Boogie Nights
Boogie Nights, also included in the New York Film Festival, is another fireball in a time capsule. A tumultuous two and a half-hour evocation of sex in the ’70s, this chunk of movie dynamite is detonated by Mark Wahlberg, the rapper formerly known as Marky Mark, who grabs a breakout role and runs with it. What sounds like a tacky peek into the inner workings of the porn industry in the late ’70s, when President Carter admitted to having lust in his heart, is like The Ice Storm, a film about family. Just don’t think Disney, since the teen busboy hero, Eddie Adams (Wahlberg), who is estranged from his parents, rises to X-rated fame on the size of his dick (Wahlberg wears a prosthetic device) and his apt new name, Dirk Diggler.
The mother figure whom Eddie finds in porn queen Amber Waves (Julianne Moore) makes her living by going down on his mammoth member, and the father figure, porn director Jack Horner (Burt Reynolds), films the transaction. The extended family includes fellow studs Reed (John C. Reilly) and Buck (Don Cheadle); Rollergirl (Heather Graham), who does everything, even sex, on skates; and a technical crew headed by Little Bill, played with deadpan dazzle by Fargo’s William H. Macy.

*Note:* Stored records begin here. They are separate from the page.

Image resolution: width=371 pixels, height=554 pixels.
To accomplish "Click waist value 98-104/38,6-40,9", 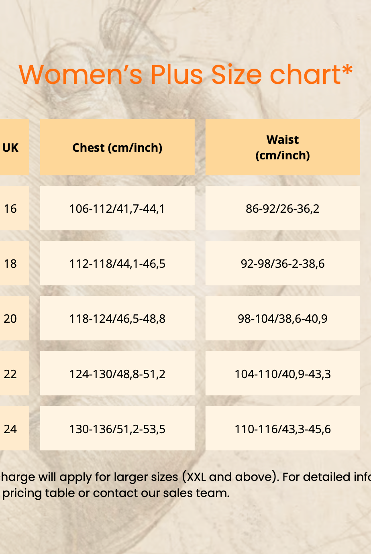I will tap(283, 318).
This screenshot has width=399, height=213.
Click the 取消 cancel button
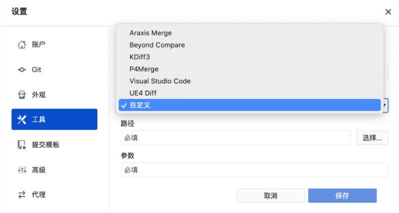click(270, 196)
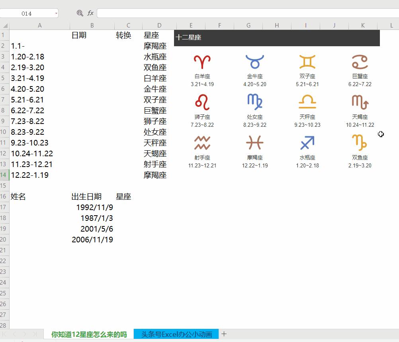Select the 双子座 Gemini symbol icon
This screenshot has height=342, width=399.
click(x=307, y=61)
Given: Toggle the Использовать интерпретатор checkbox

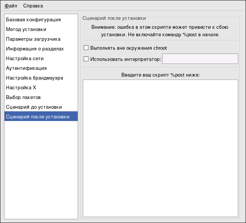Looking at the screenshot, I should click(x=86, y=59).
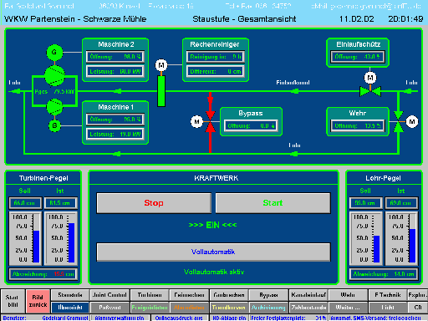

The Brady Bunch they ain’t. But get one thing straight about the constantly surprising Boogie Nights: This R-rated movie is outrageous; it is not obscene. The ’70s re-creation – right down to the leisure suits and disco moves – is meant to show the illusion of glamour and the lies that these alleged ’70s swingers tell themselves to buy into the fantasy.
Eddie believes that fame in smut will vindicate him to the parents who wrote him off. Moving from naive kid to cynical burnout, Wahlberg gives a blazing performance. Moore pierces the heart as Amber, who buries her agony – she’s lost custody of her son – in cocaine and parental role-playing sessions with Eddie and Rollergirl. And Reynolds, blending crack comic timing with unexpected sincerity, hits a career high as the director who thinks he can turn porn into art and takes on the task with the loony ardor of a hard core Ed Wood.

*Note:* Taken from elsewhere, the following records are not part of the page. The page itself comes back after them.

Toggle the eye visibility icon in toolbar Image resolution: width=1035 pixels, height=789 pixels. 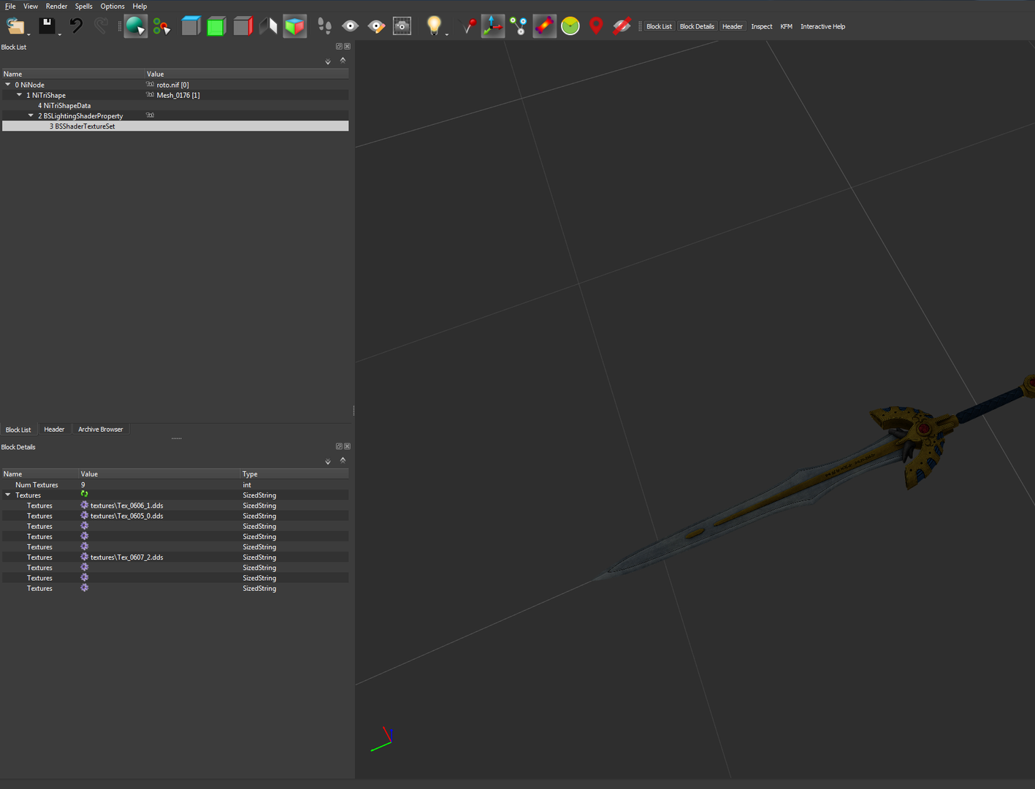pyautogui.click(x=351, y=26)
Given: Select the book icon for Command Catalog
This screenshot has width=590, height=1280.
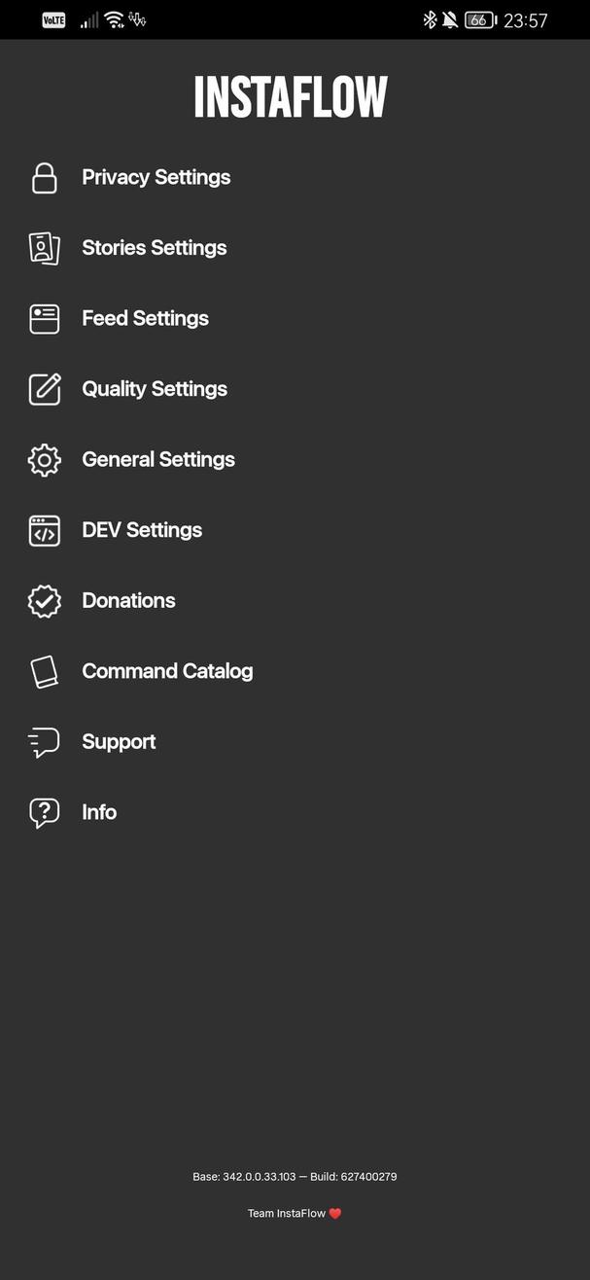Looking at the screenshot, I should (44, 671).

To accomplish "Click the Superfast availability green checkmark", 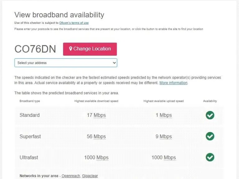I will tap(210, 136).
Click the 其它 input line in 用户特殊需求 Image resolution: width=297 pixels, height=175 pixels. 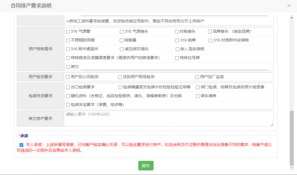click(x=174, y=67)
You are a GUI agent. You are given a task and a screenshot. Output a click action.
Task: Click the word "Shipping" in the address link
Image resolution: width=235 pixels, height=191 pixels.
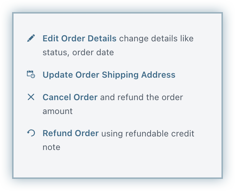click(120, 75)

These are characters trying to forge a family out of whatever crude materials may be available. Sex is mostly confined to the cameras – why waste a good come shot? It’s the personal bonds these fringe dwellers form that count, until Eddie, fueled by drugs and arrogance, spirals out of control. Lashing out at Jack, who tries to give him a sense of belonging, however mired in smut, Eddie shouts, “You’re not the king of me.” Even when Boogie Nights flies off course as it tracks its bizarrely idealistic characters into the ’80s – when money replaced sex as the aphrodisiac, and crass video replaced film as the medium for porn – you can sense the passionate commitment at the core of this hilarious and harrowing spectacle. For this, credit Paul Thomas Anderson, 27, the film’s writer and director, who strives to give his second film, after the small-scale Hard Eight, the epic sweep of a Nashville or a GoodFellas. Anderson scores a personal triumph by finding glints of rude life in the ashes that remained after Watergate. For all the unbridled sex, what is significant, timely and, finally, hopeful about Boogie Nights is the way Anderson proves that a movie can be mercilessly honest and mercifully humane at the same time.